Adjunct Professor Marcia Hofmann on the iPhone's New Fingerprint ID

Hofmann looks at the legal implications of Apple's new identification system in this opinion piece in Wired, Sept. 12, 2013.

There’s a lot of talk around biometric authentication since Apple introduced its newest iPhone, which will let users unlock their device with a fingerprint. Given Apple’s industry-leading position, it’s probably not a far stretch to expect this kind of authentication to take off. Some even argue that Apple’s move is a death knell for authenticators based on what a user knows (like passwords and PIN numbers).

While there’s a great deal of discussion around the pros and cons of fingerprint authentication — from the hackability of the technique to the reliability of readers — no one’s focusing on the legal effects of moving from PINs to fingerprints.

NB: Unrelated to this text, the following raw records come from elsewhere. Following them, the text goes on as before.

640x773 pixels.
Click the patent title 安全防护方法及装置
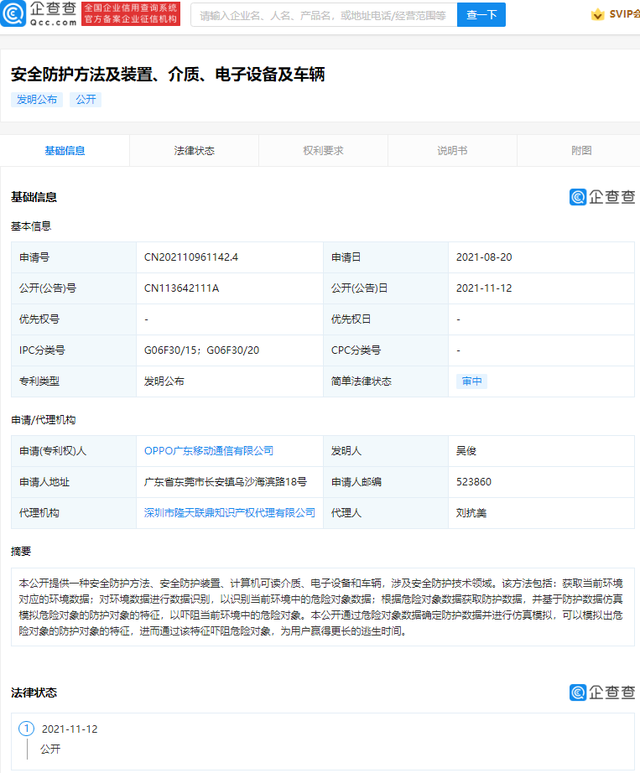tap(168, 74)
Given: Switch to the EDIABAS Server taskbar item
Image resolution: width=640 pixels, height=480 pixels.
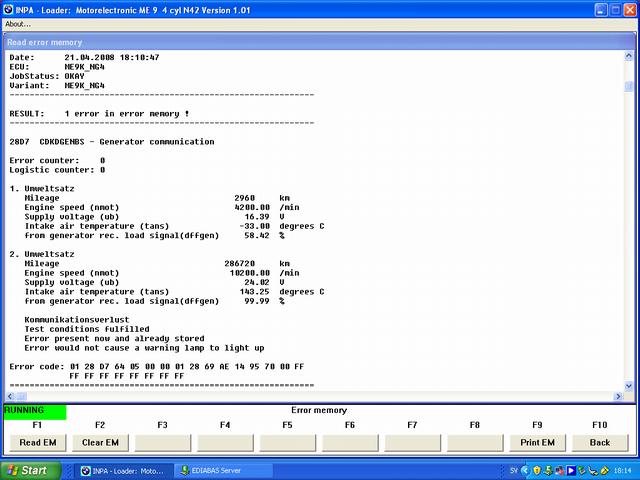Looking at the screenshot, I should click(217, 470).
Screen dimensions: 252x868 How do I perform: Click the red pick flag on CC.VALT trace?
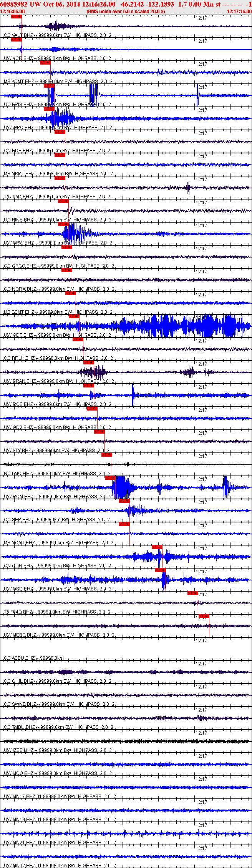[16, 17]
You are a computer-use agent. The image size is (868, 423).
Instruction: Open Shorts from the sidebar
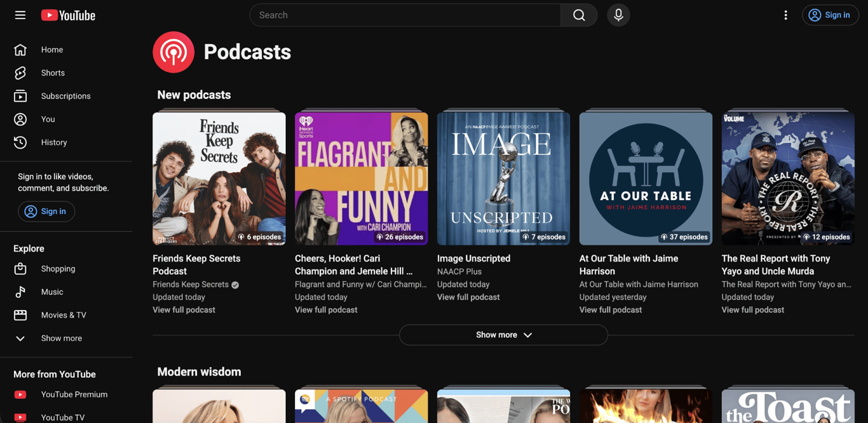[x=53, y=72]
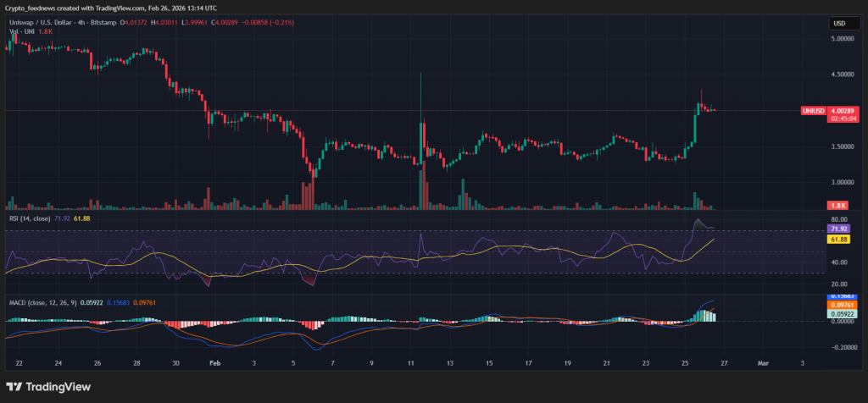This screenshot has width=868, height=403.
Task: Click the purple RSI 71.92 value tag
Action: point(839,229)
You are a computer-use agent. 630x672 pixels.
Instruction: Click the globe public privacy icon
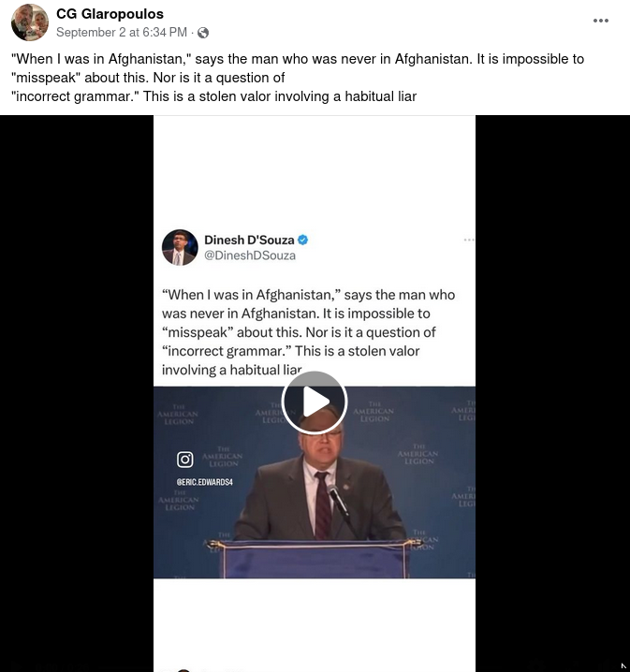203,33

Because the constitutional protection of the Fifth Amendment, which guarantees that “no person shall be compelled in any criminal case to be a witness against himself,” may not apply when it comes to biometric-based fingerprints (things that reflect who we are) as opposed to memory-based passwords and PINs (things we need to know and remember).

Biometric authentication may make it easier for normal, everyday users to protect the data on their phones. But as wonderful as technological innovation is, it sometimes creates unintended consequences — including legal ones. If Apple’s move leads us to abandon knowledge-based authentication altogether, we risk inadvertently undermining the legal rights we currently enjoy under the Fifth Amendment.